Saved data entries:
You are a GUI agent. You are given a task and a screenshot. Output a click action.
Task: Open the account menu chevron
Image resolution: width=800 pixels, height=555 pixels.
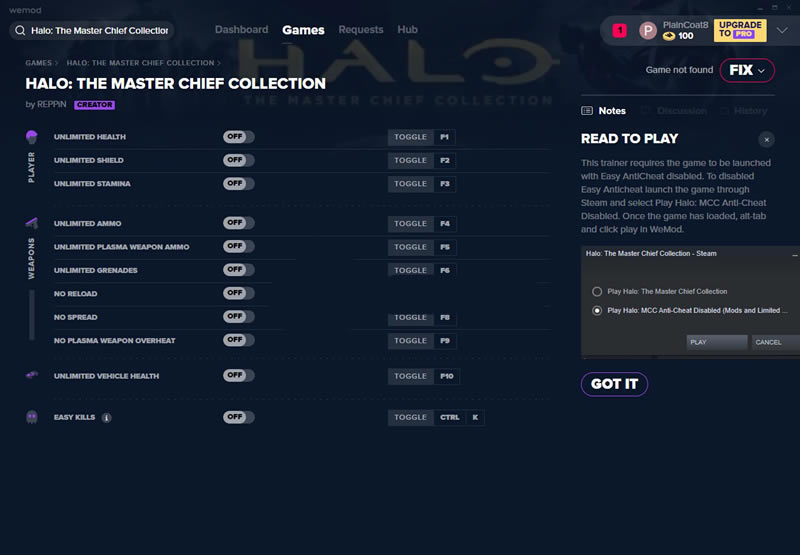click(782, 31)
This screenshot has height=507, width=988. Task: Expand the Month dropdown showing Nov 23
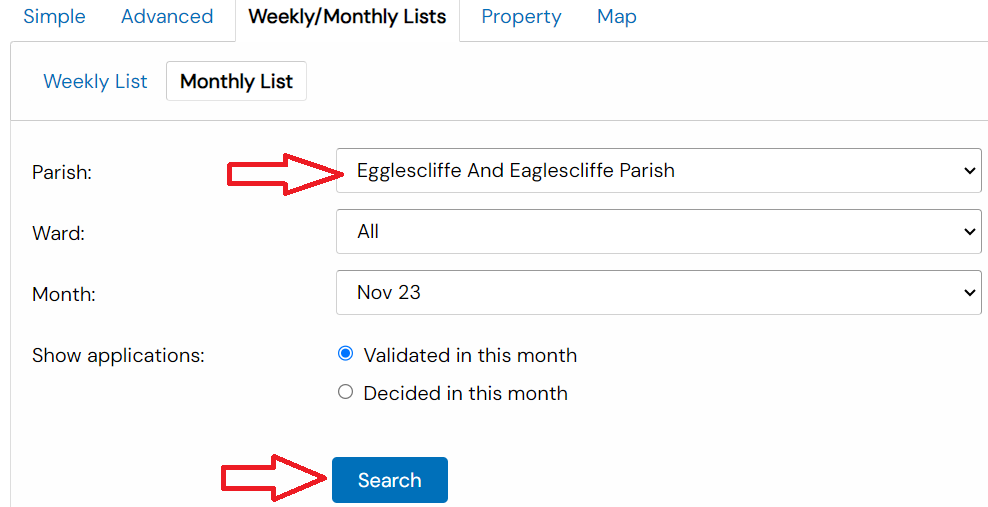point(658,293)

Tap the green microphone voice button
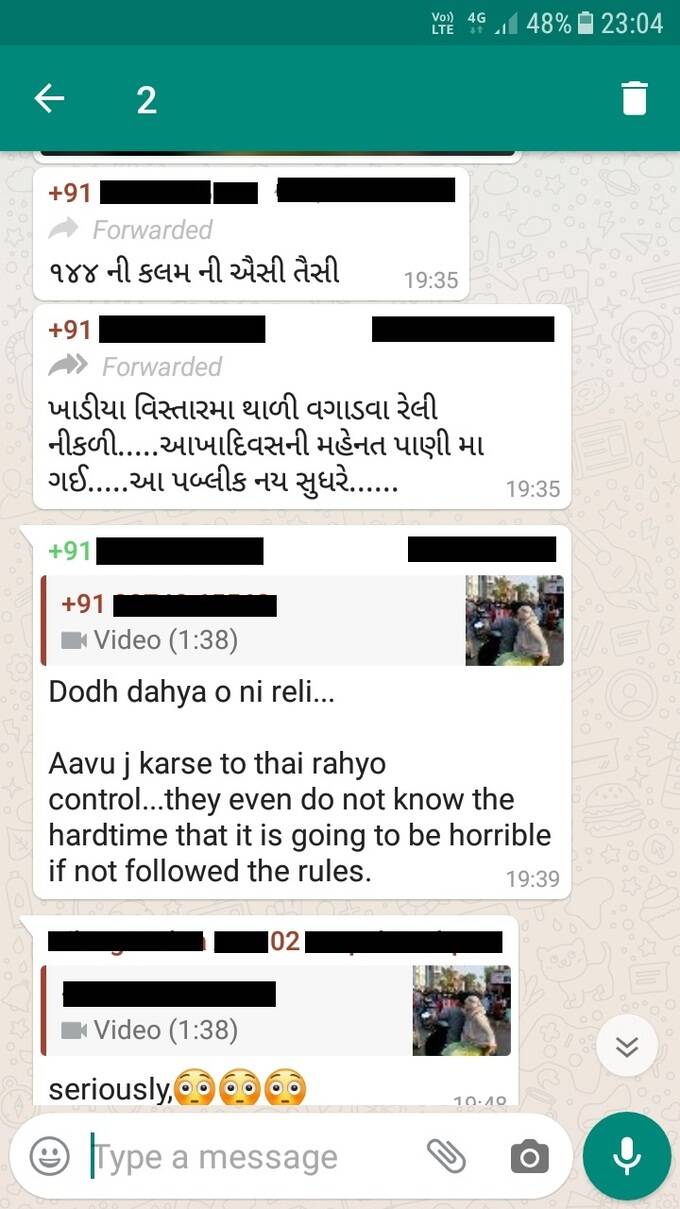(627, 1157)

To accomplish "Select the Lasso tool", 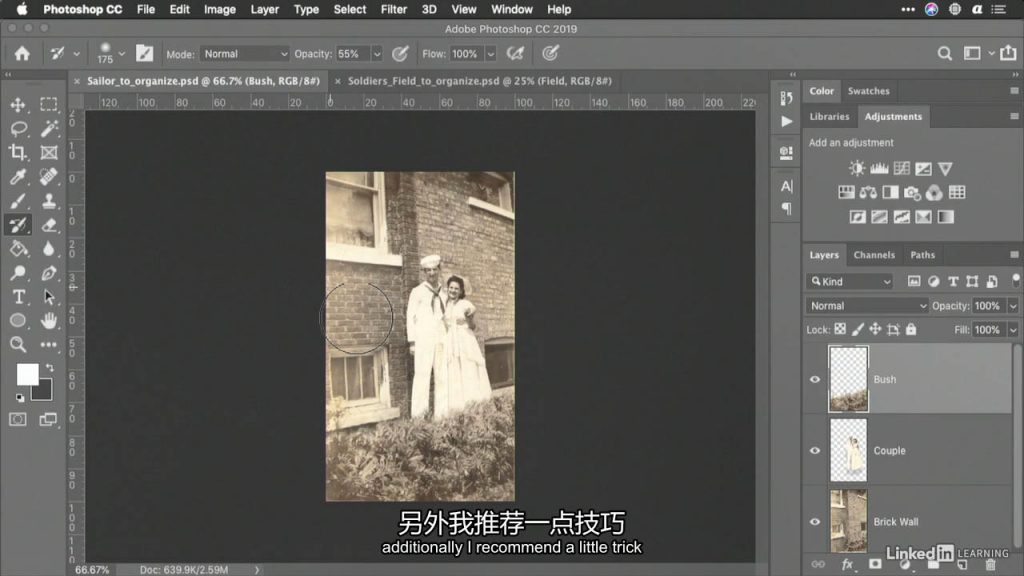I will [x=18, y=129].
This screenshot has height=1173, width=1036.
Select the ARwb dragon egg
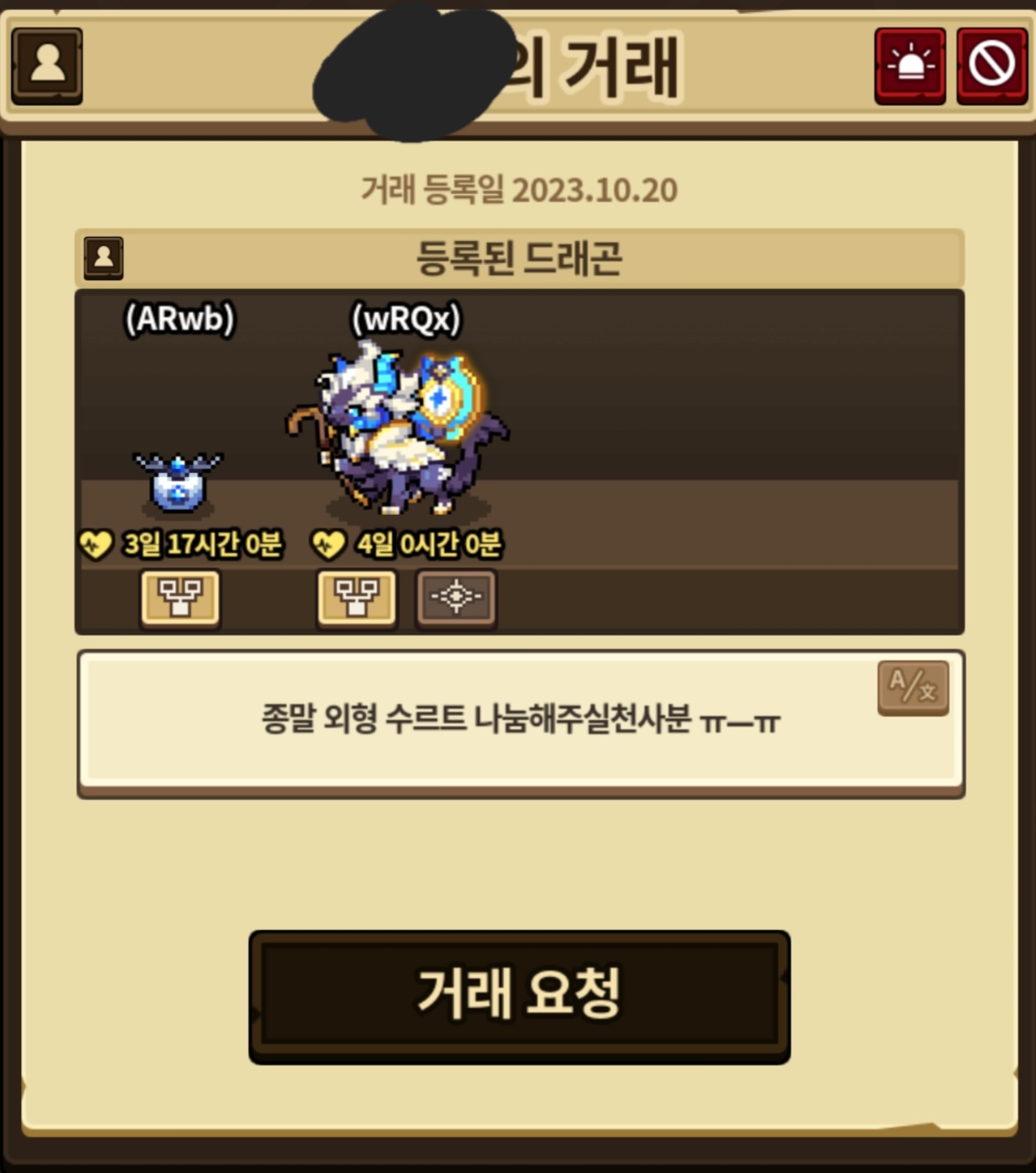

▶ **WHAT IS BEING ASKED**: The required answer is every line from the one containing "This screenshot has height=1173, width=1036." through the last line of the entries, restated word for word and with no pictures.

▶ **ANSWER TO THE PROBLEM**:
This screenshot has height=1173, width=1036.
Select the ARwb dragon egg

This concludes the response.